## Task details
Leaving out all pictures, restate word for word the lines from the one with "Viewport: 1568px width, 689px height." through the last line of the entries.

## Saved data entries
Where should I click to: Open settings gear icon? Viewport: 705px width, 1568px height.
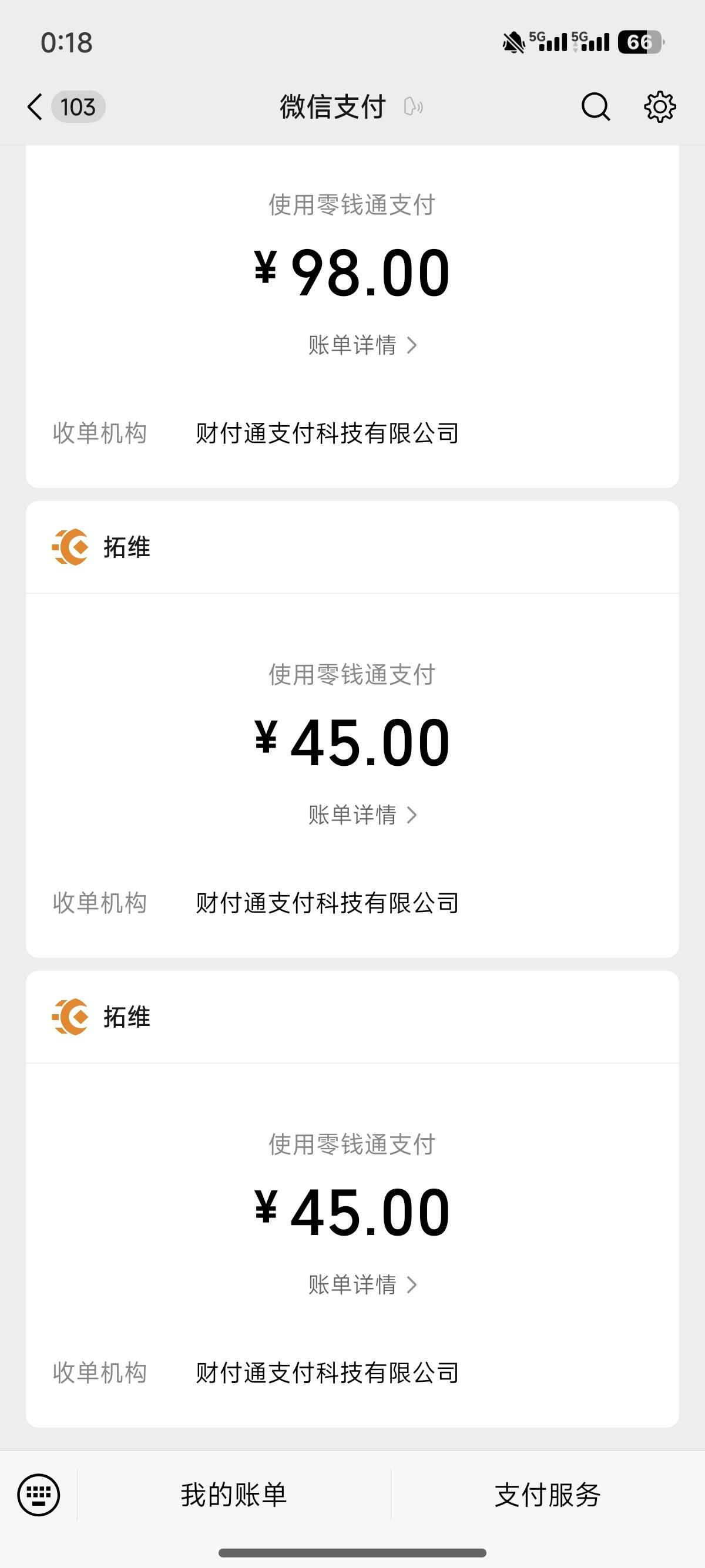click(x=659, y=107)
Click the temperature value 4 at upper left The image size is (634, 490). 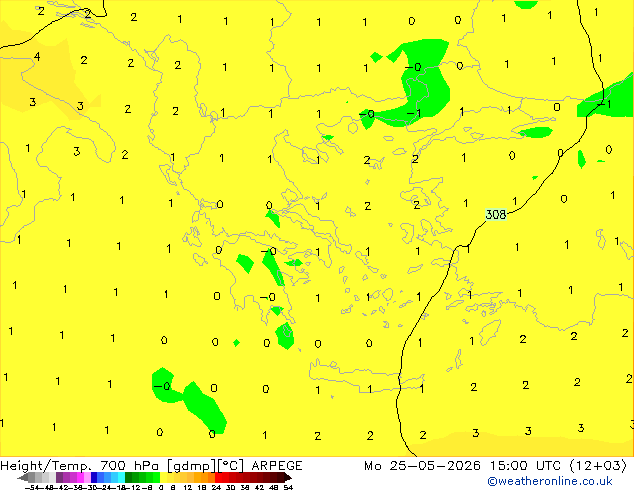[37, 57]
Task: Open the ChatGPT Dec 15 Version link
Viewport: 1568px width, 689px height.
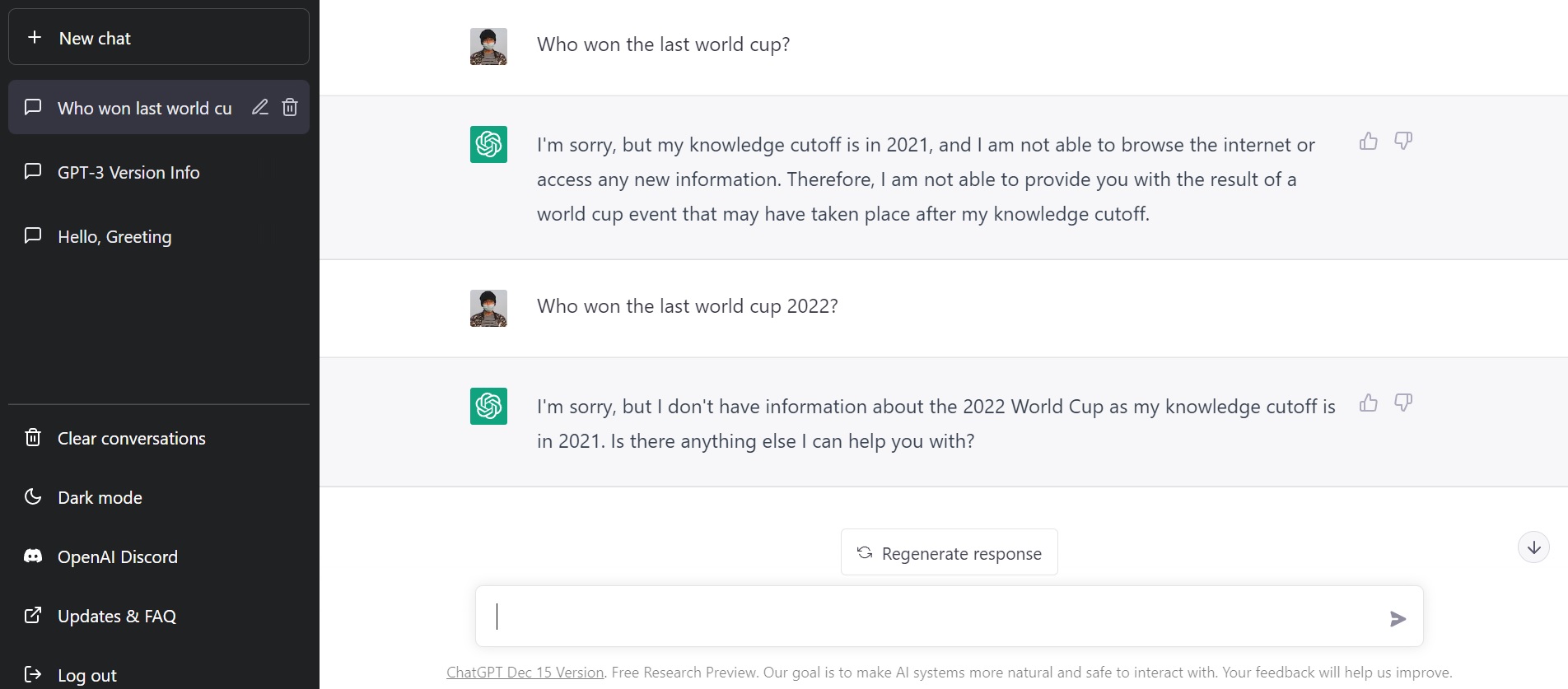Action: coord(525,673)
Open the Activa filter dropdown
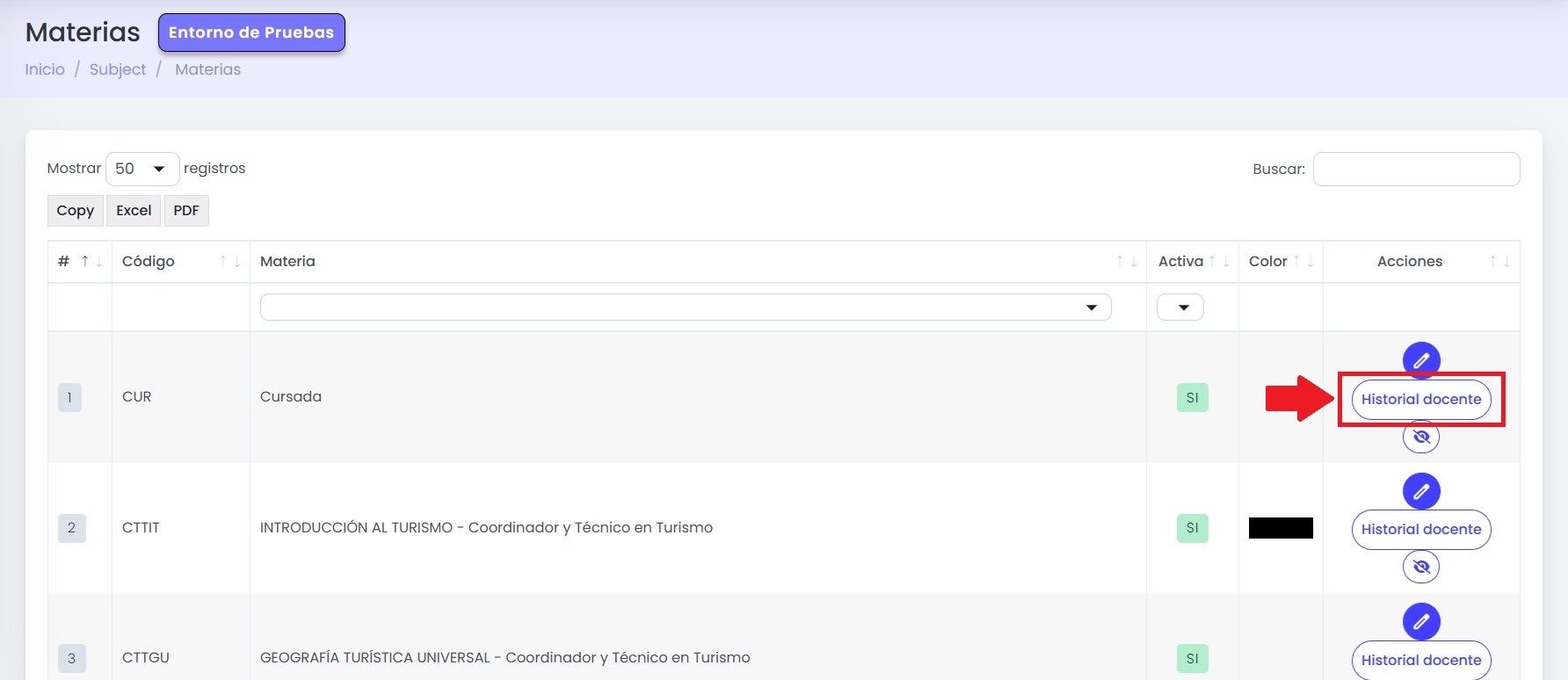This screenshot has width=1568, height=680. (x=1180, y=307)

## Final answer
Viewport: 1568px width, 689px height.
Action: coord(525,673)
Open the Activa filter dropdown
This screenshot has width=1568, height=680. (x=1180, y=307)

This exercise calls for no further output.